The following types of flats fit here:
- Irregular flat. While the b-wave exceeds 100% retracement, the c-wave does the same: completely retraces the b-wave. You can imagine how frustrating this is for retail traders, as both bulls and bears get stopped.
- Irregular failure. An irregular failure happens when the c-wave fails to completely retrace the b-wave. When this happens, there’s a certain similarity degree between waves a and c. Both in price and/or time.
- Elongated flat. This pattern is similar to the ones explained earlier. The only difference is given by the b-wave’s retracement.
Besides the nine types listed here, there’s one more. A running flat. The price action that follows a running flat is explosive. However, it will make the object of a different article.
Conclusion
The number of flat types tells us how frequent the pattern is. Believe it or not, Elliott identified exact places where they form. Most of the times, they appear as the 2nd wave in an impulsive move. If the flat pattern is a simple correction, the future price action must confirm it.

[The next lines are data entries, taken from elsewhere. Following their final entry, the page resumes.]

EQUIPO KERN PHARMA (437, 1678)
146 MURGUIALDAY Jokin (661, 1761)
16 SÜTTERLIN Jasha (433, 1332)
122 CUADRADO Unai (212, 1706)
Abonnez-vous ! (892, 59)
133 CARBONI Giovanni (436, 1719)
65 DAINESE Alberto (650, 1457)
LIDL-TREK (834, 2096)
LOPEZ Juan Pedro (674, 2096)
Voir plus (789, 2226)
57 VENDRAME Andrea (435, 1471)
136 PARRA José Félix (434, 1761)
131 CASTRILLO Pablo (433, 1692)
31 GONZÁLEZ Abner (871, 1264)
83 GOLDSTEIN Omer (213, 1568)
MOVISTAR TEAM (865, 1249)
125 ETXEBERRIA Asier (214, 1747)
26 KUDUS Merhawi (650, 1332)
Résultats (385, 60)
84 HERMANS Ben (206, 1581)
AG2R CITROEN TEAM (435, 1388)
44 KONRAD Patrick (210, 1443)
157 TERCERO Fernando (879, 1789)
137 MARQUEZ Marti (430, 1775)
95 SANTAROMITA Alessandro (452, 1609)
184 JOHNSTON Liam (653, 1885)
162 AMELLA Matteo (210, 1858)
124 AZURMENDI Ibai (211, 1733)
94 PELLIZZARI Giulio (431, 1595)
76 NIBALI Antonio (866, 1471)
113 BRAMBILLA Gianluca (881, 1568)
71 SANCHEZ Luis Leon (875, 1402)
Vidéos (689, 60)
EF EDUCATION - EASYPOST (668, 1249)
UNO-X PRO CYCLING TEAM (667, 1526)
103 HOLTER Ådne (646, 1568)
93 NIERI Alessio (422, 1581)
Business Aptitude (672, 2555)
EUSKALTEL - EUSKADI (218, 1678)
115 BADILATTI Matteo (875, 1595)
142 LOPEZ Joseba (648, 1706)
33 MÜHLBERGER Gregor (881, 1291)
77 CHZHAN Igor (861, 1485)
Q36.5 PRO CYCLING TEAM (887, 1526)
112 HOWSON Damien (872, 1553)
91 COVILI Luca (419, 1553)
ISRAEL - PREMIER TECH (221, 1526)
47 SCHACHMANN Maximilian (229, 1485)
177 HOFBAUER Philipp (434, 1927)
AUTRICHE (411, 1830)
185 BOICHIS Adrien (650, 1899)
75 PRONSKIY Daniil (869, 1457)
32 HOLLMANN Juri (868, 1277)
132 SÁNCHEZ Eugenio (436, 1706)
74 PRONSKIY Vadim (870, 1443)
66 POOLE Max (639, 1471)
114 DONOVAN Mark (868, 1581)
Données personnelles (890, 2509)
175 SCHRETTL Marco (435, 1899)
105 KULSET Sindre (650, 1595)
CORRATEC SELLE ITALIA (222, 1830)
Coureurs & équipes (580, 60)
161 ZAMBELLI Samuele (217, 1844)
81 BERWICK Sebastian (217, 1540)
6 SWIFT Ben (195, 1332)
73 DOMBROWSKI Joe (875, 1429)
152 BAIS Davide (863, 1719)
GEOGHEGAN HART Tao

If the flat is not the entire 2nd wave, then it is just part of it. In this case, the 2nd wave is a complex correction. Whenever there’s a corrective wave, there’s the possibility that the market will form a flat. Understanding how these patterns form is mandatory for the Elliott Waves trader.
Moreover, among corrective waves, flats form most of the times. Not even contracting triangles, the favorite way for a market to consolidate, form that often. As such, this a-b-c sequence is extremely important for a correct count. Its interpretation leads to successfully forecast price levels on the right side of the screen.